Sembra il riflesso di una rosa bianca in uno specchio d’argento: lo sguardo innamorato del giovane Narraboth è acuto, l’apparizione lunare di Salomè, bianca e fredda nella notte definisce, in fondo e una volta per tutte, la tonalità di fondo, la dominante dell’intero atto unico, erraticità lunare che si riflette nello specchio – a ben pensarci, la luce della luna è essa stessa luce riflessa – e che non riscalda mai, frullar d’ali di colombe bianche, pallori e farfalle bianche.
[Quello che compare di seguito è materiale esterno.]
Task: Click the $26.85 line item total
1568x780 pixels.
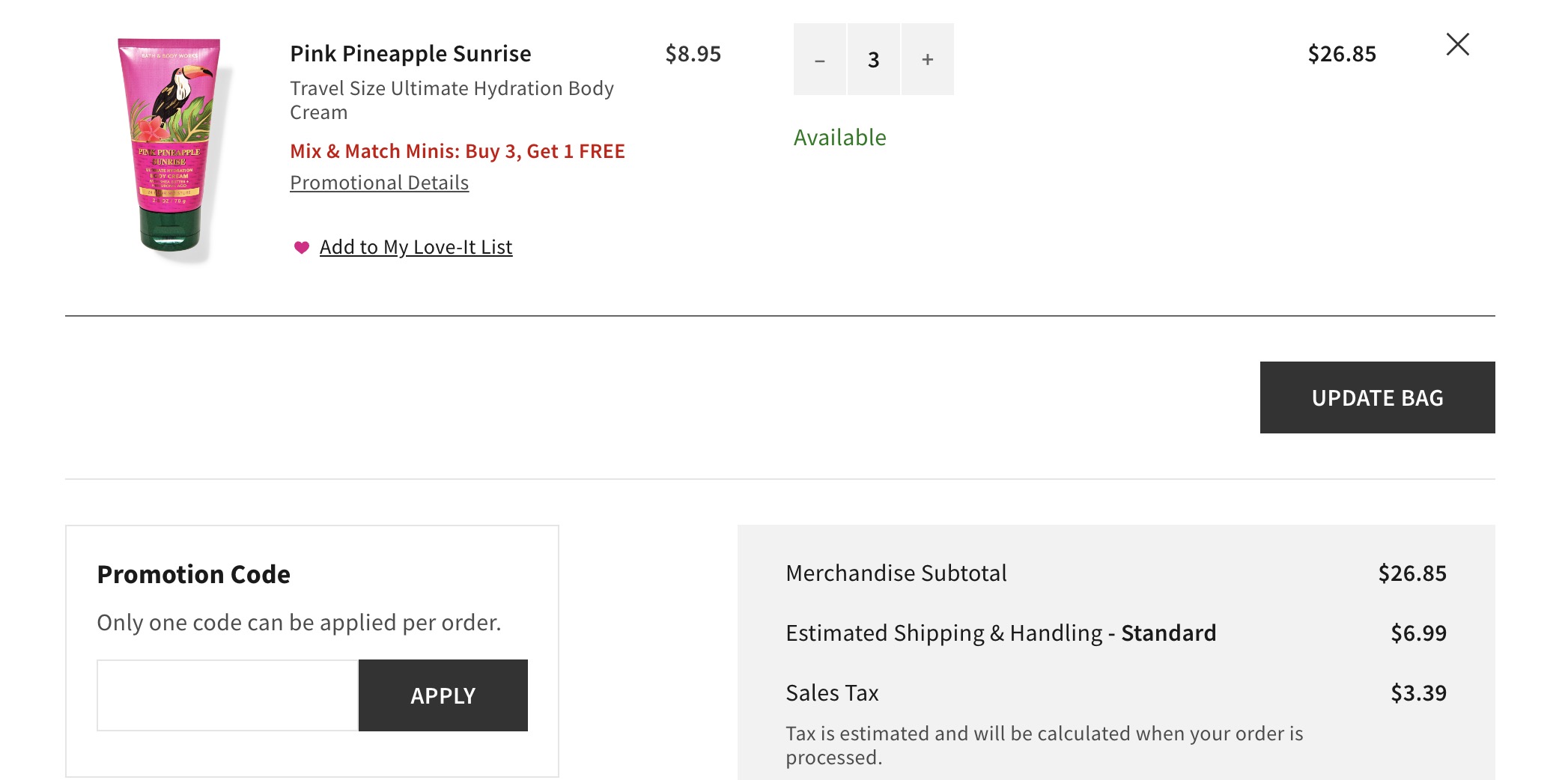Action: [1343, 53]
Qui al Teatro Grande di Pompei, per la rassegna Pompeii Theatrum Mundi, la Salomè di Oscar Wilde è un disco oscuro su cui si proietta – riflettendosi talvolta anche a terra, nel gran cerchio della coscienza del mondo – la luna, ad illuminare la terrazza di marmo nero del Palazzo d’Erode: la regia di Luca de Fusco, coadiuvata dalle scene essenziali e solenni di Marta Crisolini Malatesta crea un algido mondo illuminato dall’esangue luce lunare e ammorbato dal frullar dell’ali nere dell’Angelo della morte e rinnova, in fondo, un rito, che poi è quello della messa in scena di quest’opera, nella versione recitata o, più frequentemente, in quella musicata da Strauss, che ancora esercita intatto il suo fascino su noi che abitiamo l’oggi.
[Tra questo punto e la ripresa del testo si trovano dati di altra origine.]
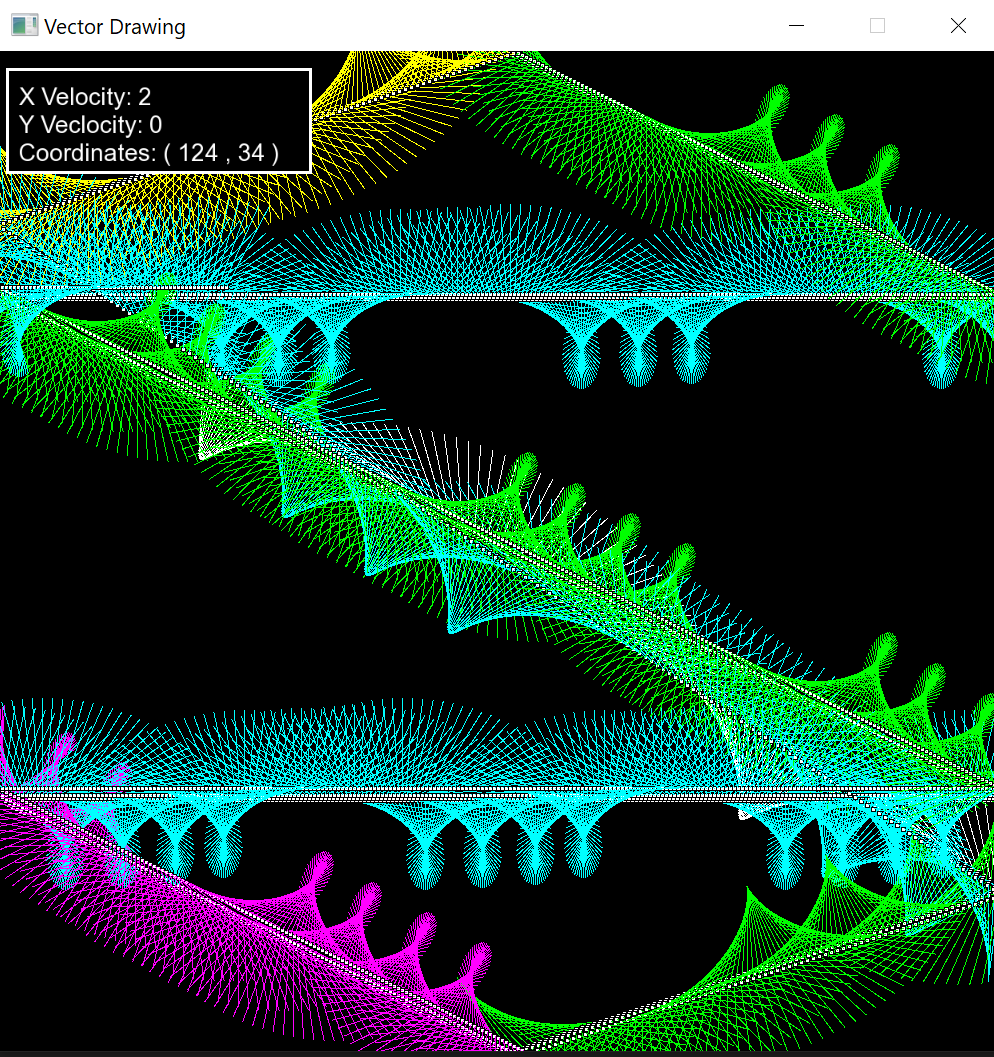This screenshot has width=994, height=1057.
Task: Click the maximize button
Action: (x=877, y=25)
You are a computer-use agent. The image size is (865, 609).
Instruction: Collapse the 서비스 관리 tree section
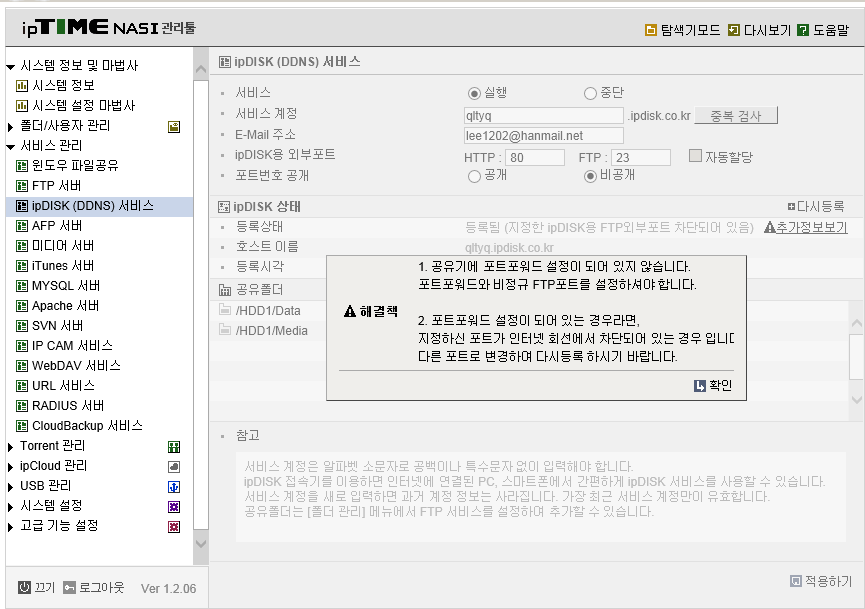tap(10, 147)
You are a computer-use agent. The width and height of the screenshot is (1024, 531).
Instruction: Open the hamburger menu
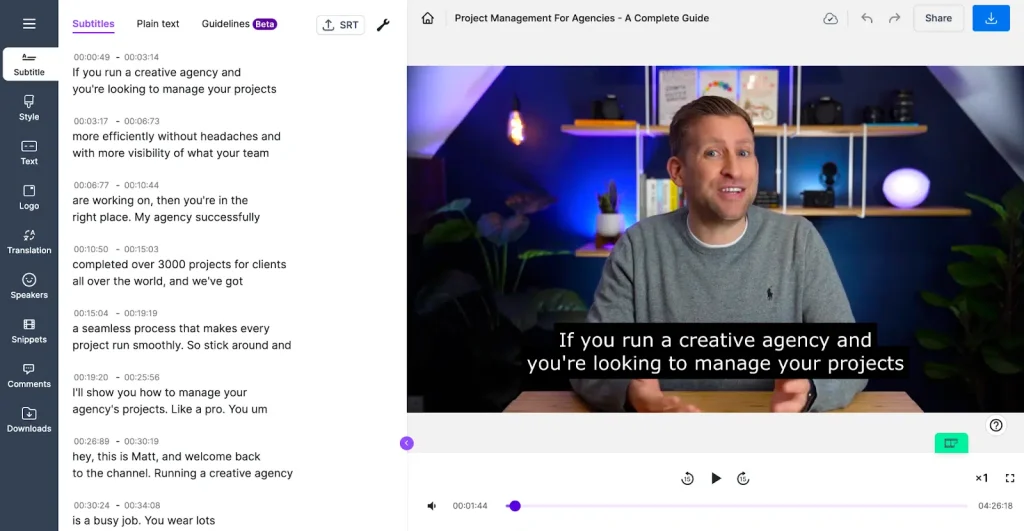pyautogui.click(x=29, y=24)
Centrata sul mito lunare della luce fredda che non si scalda mai, in cui le frigide profferte di sesso della gelida principessa di Giudea, verginale reincarnazione di Lilith, miseramente falliscono di fronte all’altrettanta freddezza del profeta, riflettono una concezione narcisista d’autoerotismo di gran lunga figlia della modernità ormai novecentesca dell’autore, com’è giusto che sia, più volentieri che del fondante evangelico, attenendo piuttosto al Mito che alla Storia: il nome di Gesù, il Cristo, non viene mai pronunciato, sebbene parlino di lui sia il profeta sia i giudei; egli è sempre Colui che verrà o che pure è qui tra noi, un profeta, fors’anche il Messia, mai una persona reale con nome e cognome.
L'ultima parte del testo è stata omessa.